ICBA and other groups asked the Labor Department to extend by 60 days the comment period on its proposal to increase the number of employees who are entitled to overtime compensation.

Joint Letter: The groups said the proposed rulemaking includes a nearly 55% increase in the minimum overtime salary threshold and automatically updates the threshold every three years, which would have a massive impact on the economy.

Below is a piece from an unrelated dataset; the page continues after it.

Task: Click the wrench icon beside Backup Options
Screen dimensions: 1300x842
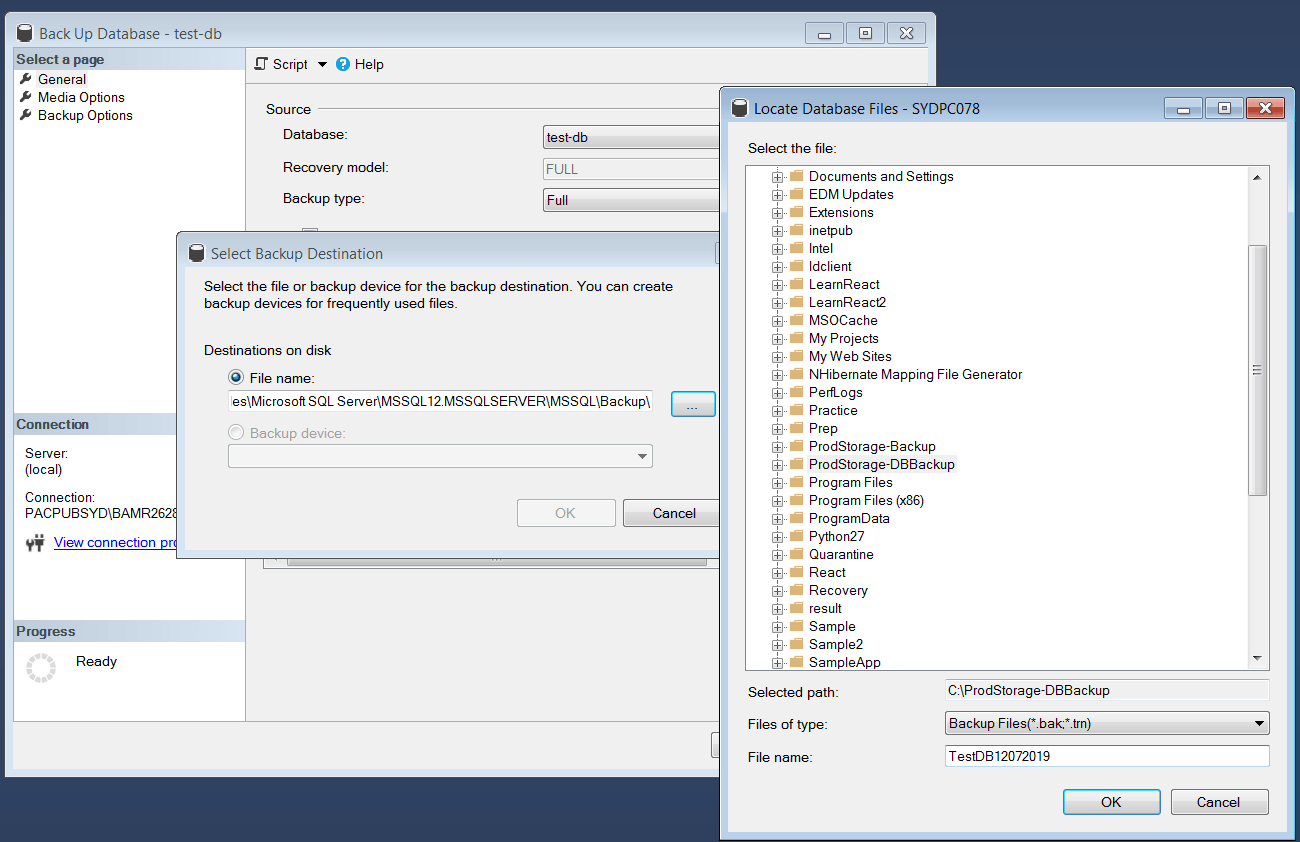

They said additional time is needed to analyze the proposal and fully assess its potential impact.

Overtime Proposal: The Labor Department’s proposed rulemaking would raise the threshold for exempt salaried employees from $35,568 to $55,068 annually, requiring businesses to extend overtime pay to a greater number of executive, administrative, and professional workers.

Background: The Labor Department in 2019 issued an overtime final rule that was based on its 2004 overtime methodology, as advocated by ICBA. That final rule—which came after a federal judge in 2017 struck down a rule issued in 2016—increased the salary level test from $23,660 to $35,568 per year and the total annual compensation level for "highly compensated employees" from $100,000 to $107,432 per year.

Roundtable Today: The Small Business Administration’s Office of Advocacy today is hosting the second of two roundtable discussions on the proposal. Banks with less than $850 million in assets—which are defined as small businesses by the SBA—are invited to join the roundtable, which is scheduled for 1 p.m. (Eastern time).